Patch Tuesday text next to the default backgrounds of Windows 7 8 and 10

Just like clockwork, Microsoft is today releasing cumulative updates to all supported Windows versions as part of its Patch Tuesday updates. These include Windows 10 versions that are fully supported – such as the three latest versions, and other SKUs that are supported for certain types of customers, along with Windows 8.1 and users that have opted for Windows 7 Extended Security Updates (ESUs).

While Windows 8.1 and 7 usually receive a single update a month, the firm released emergency updates for the PrintNightmare vulnerability earlier this month, which will also be bundled into these packages.

As is always the case with updates for Windows 8.1 and Windows 7, there are two types of updates.
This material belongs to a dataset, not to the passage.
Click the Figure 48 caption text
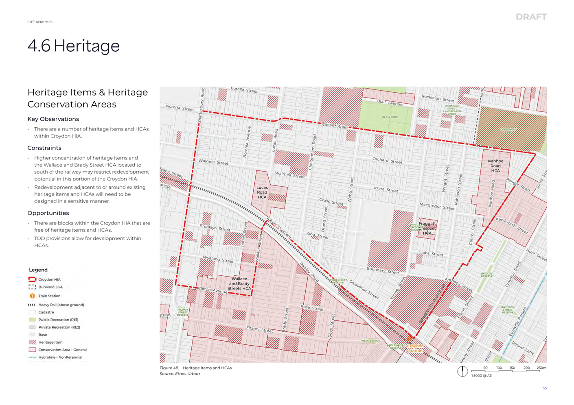This screenshot has height=405, width=574. [x=195, y=368]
They are monthly rollup packages and security-only updates. While monthly rollups are automatically served through Windows Updates, security-only updates can be manually acquired from the Update Catalog and installed on systems.

For Windows 8.1 and the corresponding Windows Server release, the update is KB5004298, which can also be downloaded from the Update Catalog here. The improvements and fixes made in this update are as follows:

  • Addresses an issue in which 16-bit applications fail with an error message that states a general fault in VBRUN300.DLL.
  • Addresses an issue in which some EMFs built by using third-party applications that use ExtCreatePen and ExtCreateFontIndirect render incorrectly.
  • Adds Advanced Encryption Standard (AES) encryption protections for CVE-2021-33757. For more information, see KB5004605.
  • Removes support for the PerformTicketSignature setting and permanently enables Enforcement mode. For more information and additional steps to enable protection on domain controller servers, see Managing deployment of Kerberos S4U changes for CVE-2020-17049.
  • Security updates to Windows Apps, Windows Fundamentals, Windows Authentication, Windows Operating System Security, Windows Graphics, Microsoft Scripting Engine, Windows HTML Platforms, and Windows MSHTML Platform.
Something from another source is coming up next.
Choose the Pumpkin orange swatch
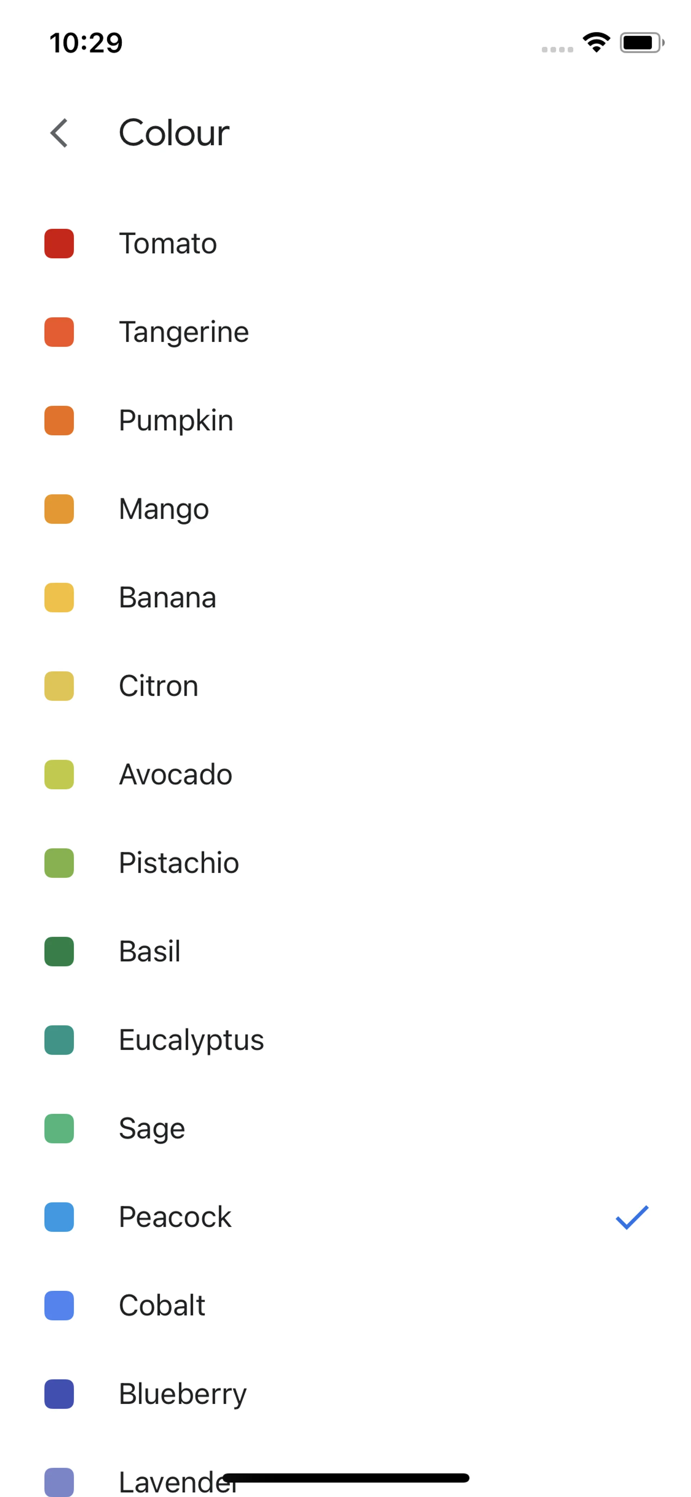Screen dimensions: 691x1497 click(x=59, y=421)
The security-only update for Windows 8.1 is served by KB5004285, which can be downloaded manually from here. The changelog is similar to that of the monthly rollup, bringing fixes for CVE-2021-33757 and removing the PerformTicketSignature setting. It also contains the single known issue found in the rollup.
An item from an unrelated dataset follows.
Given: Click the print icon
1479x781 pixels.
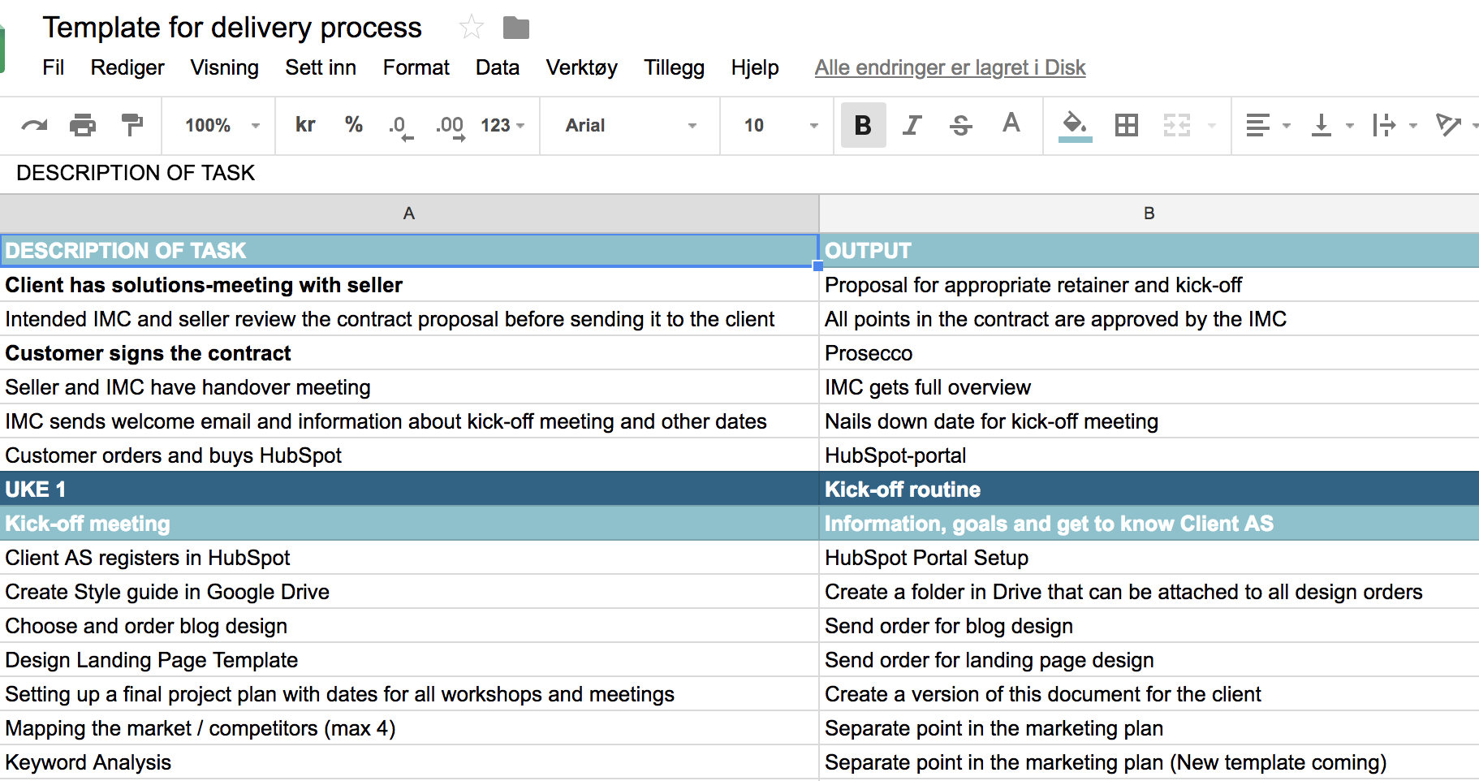Looking at the screenshot, I should [x=83, y=125].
The firm has listed one known issue that is common across both updates, which has been present for a long time. It is not clear when the renaming issue will be fixed. Here is the explanation of that issue provided by the company:

Symptom

Workaround

Certain operations, such as rename, that you perform on files or folders that are on a Cluster Shared Volume (CSV) may fail with the error, “STATUS_BAD_IMPERSONATION_LEVEL (0xC00000A5)”. This occurs when you perform the operation on a CSV owner node from a process that doesn’t have administrator privilege.

Do one of the following:

  • Perform the operation from a process that has administrator privilege.
  • Perform the operation from a node that doesn’t have CSV ownership.

Microsoft is working on a resolution and will provide an update in an upcoming release.

Windows 7 and Windows Server 2008 R2 SP1 users that have opted for ESUs will receive monthly rollup via KB5004289 that can be found for manual download here. The security-only update is KB5004307 which can be manually downloaded from here. The changelogs for both the monthly rollup and security-only update are identical to that of Windows 8.1, which is listed above.

The updates for Windows 7, however, have an additional known issue that might cause the update to fail. The rename bug in Cluster Shared Volume (CSV) folders affects this OS as well. Here is the changelog that details the additional issue:

Symptom

Workaround

After installing this update and restarting your device, you might receive the error, “Failure to configure Windows updates. Reverting Changes. Do not turn off your computer,” and the update might show as Failed in Update History.

This is expected in the following circumstances:

  • If you are installing this update on a device that is running an edition that is not supported for ESU. For a complete list of which editions are supported, see KB4497181.
  • If you do not have an ESU MAK add-on key installed and activated.

If you have purchased an ESU key and have encountered this issue, please verify you have applied all prerequisites and that your key is activated. For information on activation, please see this blog post. For information on the prerequisites, see the "How to get this update" section of this article.

As usual, the monthly rollups will be served through Windows Update for supported devices. The security-only updates are to be manually pulled from the Update Catalog links.